La longue description des milieux cosmopolites d’une bohème aisée peuplés de dandy privilégiés retrace les tribulations du couple et celles de leurs amis. Maggye/Walter/David notamment. Les célébrités se côtoient : Jean Patou, Lanvin, Dali, Cocteau, Anaïs Nin, les Rothschild, etc.
Le monde végétal n’est pas seulement apaisant (p133) il représente l’éternité : “Chaque fleur ressemble à un humain et sera sa mémoire à jamais” ( p 131).
Patrick est comparé à “un lys belladone, beau, fragile, vénéneux, [qu’]il ne faut pas vouloir le cueillir, le blesser, seulement l’aimer en liberté” ( p 132).
L’image de l’homme sacralisée se complète par son aura d’écrivain. Patrick a écrit un livre mais tarde à se mettre au deuxième. Ses doutes et son scepticisme le retiennent : ” l’écriture est une servitude. Chacun parle un langage chiffré, personne n’écoute personne, le verbe est fait pour drainer les masses. Vous n’êtes qu’un porte-voix.” (p 133).
Il rencontre Axel Munthe à la villa San Michele à Capri (voir article dédié ici) où il passe ses vacances (p 161 ). Bien que les deux hommes se ressemblent, rien que par le fait de vouloir vivre isolé sinon reclus, proches de la nature et des animaux (Munthe est un défenseur des cailles sur l’île), Patrick trouve son “jardin, froid, austère, orgueilleux” alors que “le sien serait de bassins et de fontaines, d’orangers, de citronniers, de chat, de paons, de liane et de fleurs, un jardin de vie” ( p 165).
Patrick Henderson “dessin[e] des étoiles dans [s]a tête pour les déposer sur chaque fleur, chaque plante afin de leur donner une âme (p 222).
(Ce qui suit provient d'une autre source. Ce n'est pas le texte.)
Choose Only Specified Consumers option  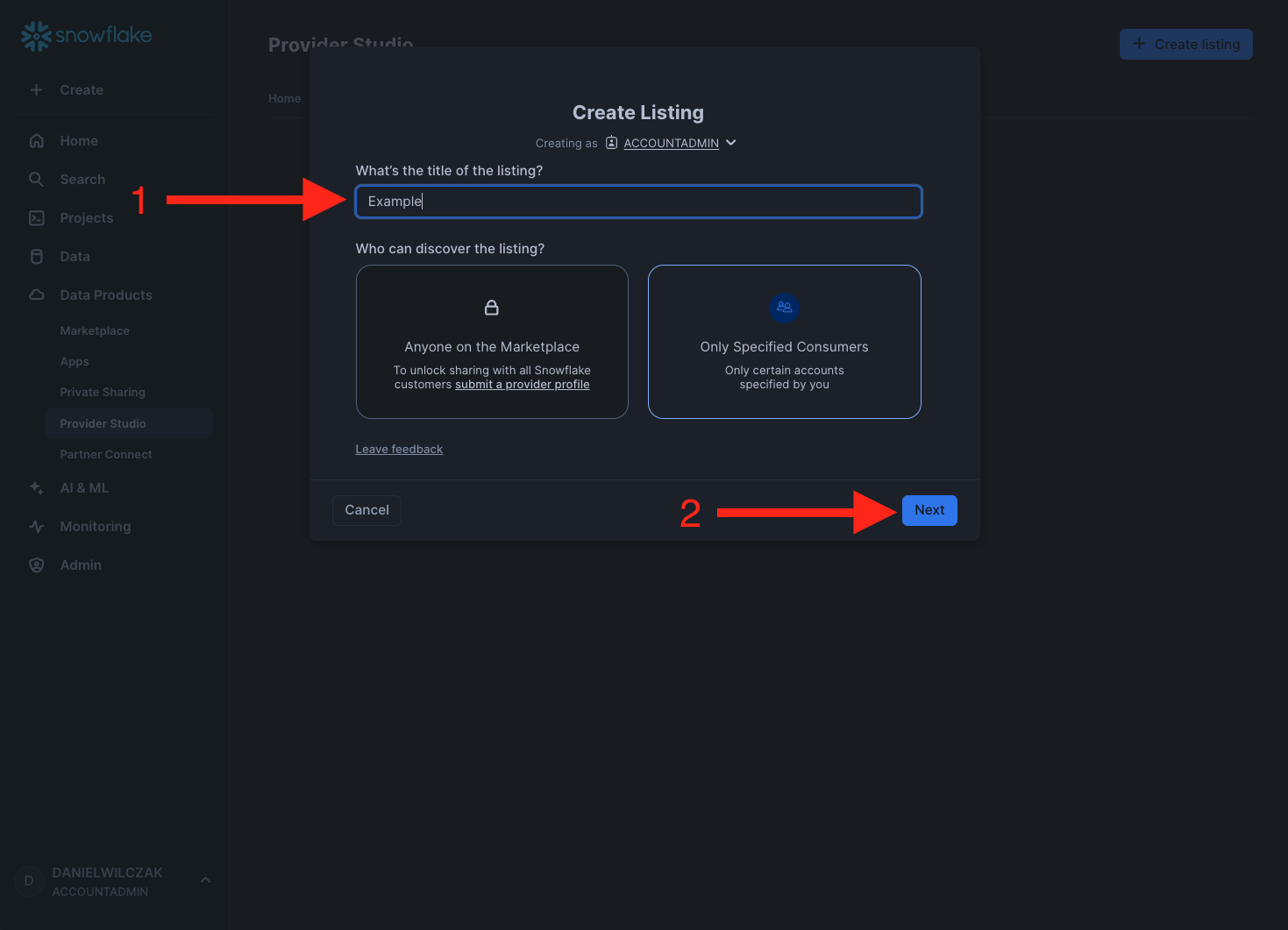(x=784, y=342)
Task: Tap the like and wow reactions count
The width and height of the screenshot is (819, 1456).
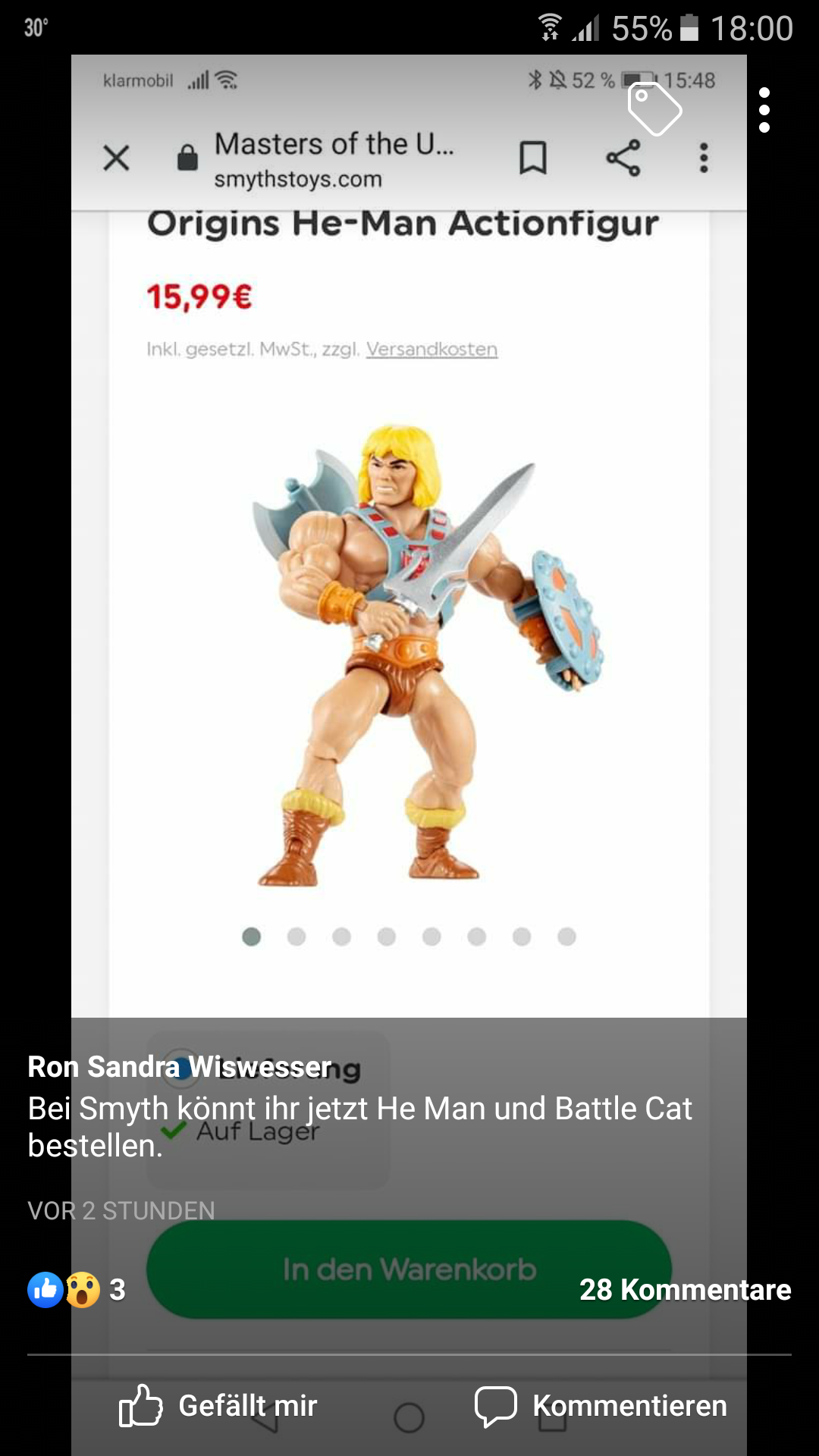Action: [x=76, y=1289]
Déjà spectateur de la crise de 29 à Wall Street, le couple part en Tunisie à l’approche de la seconde guerre mondiale, guerre qui le rattrapera tout de même. Mais soutenu par un peu de chance et mû par une ultime résistance, Patrick pourra retourner auprès d’Élaine qui l’attend dans son jardin paradisiaque, un “écran qu’ [il] désirai[t] depuis toujours” ( p 367), véritable “prolongement”(p 400) de lui-même.
Henri Matisse peint Luxe, Calme et Volupté (1904) en s’inspirant de Baudelaire et du vers de L’Invitation au voyage. C’est bien ce que recherche les Henderson en créant le Jardin, avec une majuscule. C’est ce qu’aurait voulu sa sœur bien aimée Ada, mourante : ” “Emmène-moi au jardin, me demanda-t-elle doucement, je veux voir une dernière fois les arbres en fleurs.” ” (p 237).
Citations :
– p 224 : “L’indolence, la sueur, la gaité, le désespoir, la violence, la tendresse. Le sud.”
– p 258 : “Patrick savait qu’en replongeant dans la nature, dans la terre nourricière, il renaîtrait.”
– p 273 : “c’est un peu le chant final, l’envolée de ce jardin. Un hymne à la vie.”
– p 274 : “Tout ce qu’il aimait, respectait, désirait, était là, sous ses yeux : la beauté, le silence, la mesure, les œuvres des hommes à travers le temps, (…) pour donner un unique bonheur.”
– p 365 : “Toute passion n’est pas forcément amoureuse. Il me semble que l’important est de savoir goûter la douceur de la vie.”
– p 400 : “Le jardin, prolongement végétal de Patrick, (…) faisait l’amour [à Élaine] plus poétiquement qu’un homme, la laissant libre et heureuse.”